Commercial broadcasters should be required to provide several
hours per week of ad-free kids' programming, to be produced by
artists and educators, not Madison Avenue hotshots.
Second, television news should be taken
away from the corporate chiefs and the advertisers and turned
over to journalists. Exactly how to organize independent ad-free
children's and news programming on commercial television so that
it is under the control of educators, artists, and journalists
will require study and debate. But we should be able to set up
something that is effective.
As for funding this public service programming,
I subscribe to the principle that it should be subsidized by the
beneficiaries of commercialized communication. This principle
might be applied in several ways. We could charge commercial broadcasters
rent on the electromagnetic spectrum they use to broadcast. Or
we could charge them a tax whenever they sell the stations for
a profit. In combination these mechanisms could generate well
over a billion dollars annually. Or we could tax advertising.
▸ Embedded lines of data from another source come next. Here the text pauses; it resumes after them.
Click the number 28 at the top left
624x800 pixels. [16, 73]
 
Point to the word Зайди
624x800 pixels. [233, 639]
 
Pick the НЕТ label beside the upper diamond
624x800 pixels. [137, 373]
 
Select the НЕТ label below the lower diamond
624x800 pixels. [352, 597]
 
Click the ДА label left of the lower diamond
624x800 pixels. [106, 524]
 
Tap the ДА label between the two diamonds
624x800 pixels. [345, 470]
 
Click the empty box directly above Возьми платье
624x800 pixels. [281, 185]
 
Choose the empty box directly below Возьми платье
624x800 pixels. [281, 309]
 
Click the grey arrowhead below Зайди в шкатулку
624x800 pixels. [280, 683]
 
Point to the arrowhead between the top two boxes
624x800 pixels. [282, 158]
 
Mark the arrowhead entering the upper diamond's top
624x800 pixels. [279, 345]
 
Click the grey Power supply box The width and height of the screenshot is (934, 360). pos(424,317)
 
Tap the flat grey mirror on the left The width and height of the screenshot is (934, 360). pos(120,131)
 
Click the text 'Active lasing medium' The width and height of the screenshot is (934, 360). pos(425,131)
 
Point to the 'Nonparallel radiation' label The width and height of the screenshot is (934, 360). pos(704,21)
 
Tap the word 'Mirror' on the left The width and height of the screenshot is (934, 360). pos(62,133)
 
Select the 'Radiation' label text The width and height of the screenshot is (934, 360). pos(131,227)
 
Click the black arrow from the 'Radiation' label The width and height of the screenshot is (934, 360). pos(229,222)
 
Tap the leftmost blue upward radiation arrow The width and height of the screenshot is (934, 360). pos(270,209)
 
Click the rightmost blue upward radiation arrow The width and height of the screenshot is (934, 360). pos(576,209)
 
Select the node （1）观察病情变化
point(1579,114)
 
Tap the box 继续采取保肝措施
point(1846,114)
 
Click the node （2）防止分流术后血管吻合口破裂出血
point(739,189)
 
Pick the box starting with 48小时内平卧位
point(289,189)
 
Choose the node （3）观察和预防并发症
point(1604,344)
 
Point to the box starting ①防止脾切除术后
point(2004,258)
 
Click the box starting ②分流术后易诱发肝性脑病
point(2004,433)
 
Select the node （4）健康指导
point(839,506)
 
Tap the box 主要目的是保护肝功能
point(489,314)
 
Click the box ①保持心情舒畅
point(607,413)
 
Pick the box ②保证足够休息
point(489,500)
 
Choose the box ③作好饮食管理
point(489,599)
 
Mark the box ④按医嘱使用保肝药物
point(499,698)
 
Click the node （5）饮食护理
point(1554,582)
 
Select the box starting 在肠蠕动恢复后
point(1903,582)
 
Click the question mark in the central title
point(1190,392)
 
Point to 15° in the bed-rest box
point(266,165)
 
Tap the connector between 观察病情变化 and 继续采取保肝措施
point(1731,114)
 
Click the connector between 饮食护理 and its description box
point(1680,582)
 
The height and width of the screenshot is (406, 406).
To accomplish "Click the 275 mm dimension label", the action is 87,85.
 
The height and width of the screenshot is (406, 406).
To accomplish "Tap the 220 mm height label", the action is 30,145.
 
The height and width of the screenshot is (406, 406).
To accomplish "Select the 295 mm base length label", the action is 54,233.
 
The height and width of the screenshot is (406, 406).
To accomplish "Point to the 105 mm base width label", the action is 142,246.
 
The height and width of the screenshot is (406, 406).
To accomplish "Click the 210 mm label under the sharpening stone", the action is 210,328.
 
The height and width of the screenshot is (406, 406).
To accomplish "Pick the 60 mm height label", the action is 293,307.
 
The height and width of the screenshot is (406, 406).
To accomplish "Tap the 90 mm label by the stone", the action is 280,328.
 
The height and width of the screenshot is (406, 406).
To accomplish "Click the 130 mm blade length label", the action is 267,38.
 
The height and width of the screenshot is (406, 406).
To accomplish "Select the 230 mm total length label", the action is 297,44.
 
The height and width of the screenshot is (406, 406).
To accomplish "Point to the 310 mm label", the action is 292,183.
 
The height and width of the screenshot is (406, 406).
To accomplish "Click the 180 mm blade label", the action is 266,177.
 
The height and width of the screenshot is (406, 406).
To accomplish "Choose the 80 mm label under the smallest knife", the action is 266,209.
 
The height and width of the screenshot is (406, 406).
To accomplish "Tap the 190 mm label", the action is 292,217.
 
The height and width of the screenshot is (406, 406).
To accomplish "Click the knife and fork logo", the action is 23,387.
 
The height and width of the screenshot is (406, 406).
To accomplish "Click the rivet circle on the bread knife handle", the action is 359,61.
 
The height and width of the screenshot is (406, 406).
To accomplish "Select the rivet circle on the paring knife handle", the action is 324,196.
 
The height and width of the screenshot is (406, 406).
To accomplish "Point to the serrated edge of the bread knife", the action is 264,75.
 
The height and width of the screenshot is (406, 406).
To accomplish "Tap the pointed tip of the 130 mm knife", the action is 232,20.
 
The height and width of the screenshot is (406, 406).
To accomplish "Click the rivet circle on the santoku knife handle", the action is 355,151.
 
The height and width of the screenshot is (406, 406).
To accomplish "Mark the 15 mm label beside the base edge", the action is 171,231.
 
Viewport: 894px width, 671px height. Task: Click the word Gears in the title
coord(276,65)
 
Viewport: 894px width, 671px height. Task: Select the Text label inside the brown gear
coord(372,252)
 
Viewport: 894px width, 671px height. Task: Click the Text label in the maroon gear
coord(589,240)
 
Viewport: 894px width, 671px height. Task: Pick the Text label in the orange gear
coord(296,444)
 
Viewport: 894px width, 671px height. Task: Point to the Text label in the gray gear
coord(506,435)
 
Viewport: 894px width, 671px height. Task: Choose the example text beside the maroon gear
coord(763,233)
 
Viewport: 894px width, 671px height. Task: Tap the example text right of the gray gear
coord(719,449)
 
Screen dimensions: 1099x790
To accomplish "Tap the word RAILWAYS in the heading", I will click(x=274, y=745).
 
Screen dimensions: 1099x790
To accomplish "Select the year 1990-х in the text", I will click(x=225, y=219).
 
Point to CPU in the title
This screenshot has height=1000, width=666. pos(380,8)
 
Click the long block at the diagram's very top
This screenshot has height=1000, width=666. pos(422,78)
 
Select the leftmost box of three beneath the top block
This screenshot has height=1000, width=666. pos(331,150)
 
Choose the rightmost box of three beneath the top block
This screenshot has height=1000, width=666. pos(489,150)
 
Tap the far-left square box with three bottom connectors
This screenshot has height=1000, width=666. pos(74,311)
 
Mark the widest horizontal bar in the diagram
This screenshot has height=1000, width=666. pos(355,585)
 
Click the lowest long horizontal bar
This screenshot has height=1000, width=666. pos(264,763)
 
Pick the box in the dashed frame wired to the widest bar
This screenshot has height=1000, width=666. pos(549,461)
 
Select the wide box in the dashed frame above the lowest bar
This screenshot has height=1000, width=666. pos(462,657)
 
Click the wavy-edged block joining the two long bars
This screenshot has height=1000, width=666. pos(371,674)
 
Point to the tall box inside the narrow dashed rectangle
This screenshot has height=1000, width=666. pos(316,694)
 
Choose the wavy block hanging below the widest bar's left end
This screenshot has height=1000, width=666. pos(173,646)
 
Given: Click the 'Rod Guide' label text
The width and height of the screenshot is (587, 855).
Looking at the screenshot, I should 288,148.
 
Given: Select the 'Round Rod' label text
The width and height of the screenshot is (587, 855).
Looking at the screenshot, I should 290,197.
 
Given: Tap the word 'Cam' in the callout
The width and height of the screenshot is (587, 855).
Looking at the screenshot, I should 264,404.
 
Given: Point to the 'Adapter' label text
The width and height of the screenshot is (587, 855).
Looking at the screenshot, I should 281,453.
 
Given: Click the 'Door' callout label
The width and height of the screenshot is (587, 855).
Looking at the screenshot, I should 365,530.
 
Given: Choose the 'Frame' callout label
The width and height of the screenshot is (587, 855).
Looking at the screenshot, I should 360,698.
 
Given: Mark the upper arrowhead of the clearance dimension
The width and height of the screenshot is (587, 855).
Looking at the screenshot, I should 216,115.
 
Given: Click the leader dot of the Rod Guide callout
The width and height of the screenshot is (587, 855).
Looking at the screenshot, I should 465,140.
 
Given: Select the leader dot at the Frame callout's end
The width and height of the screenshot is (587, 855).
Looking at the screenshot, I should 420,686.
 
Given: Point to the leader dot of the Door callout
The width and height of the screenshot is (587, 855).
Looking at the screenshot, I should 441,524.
Some $200 billion will be spent to advertise in the United States
in 1998, $120 billion of which will be in the media. A very small
sales tax on this or even only on that portion that goes to radio
and television could generate several billion dollars. It might
also have the salutary effect of slowing down the commercial onslaught
on American social life. And it does not seem like too much to
ask of advertisers who are permitted otherwise to marinate most
of the publicly owned spectrum in commercialism.
Third, political candidates should receive
considerable free airtime on television during electoral campaigns.
In addition, paid TV advertising by candidates should either be
strictly regulated or banned outright, as the exorbitant cost
of these ads (not to mention their lame content) has virtually
destroyed the integrity of electoral democracy here. If they cannot
be banned, or even reduced by regulation, then perhaps a provision
should be made that if a candidate purchases a TV ad, his or her
opponents will all be entitled to free ads of the same length
on the same station immediately following the paid ad. This would
prevent rich candidates from buying elections. I suspect it would
pretty much eliminate the practice altogether.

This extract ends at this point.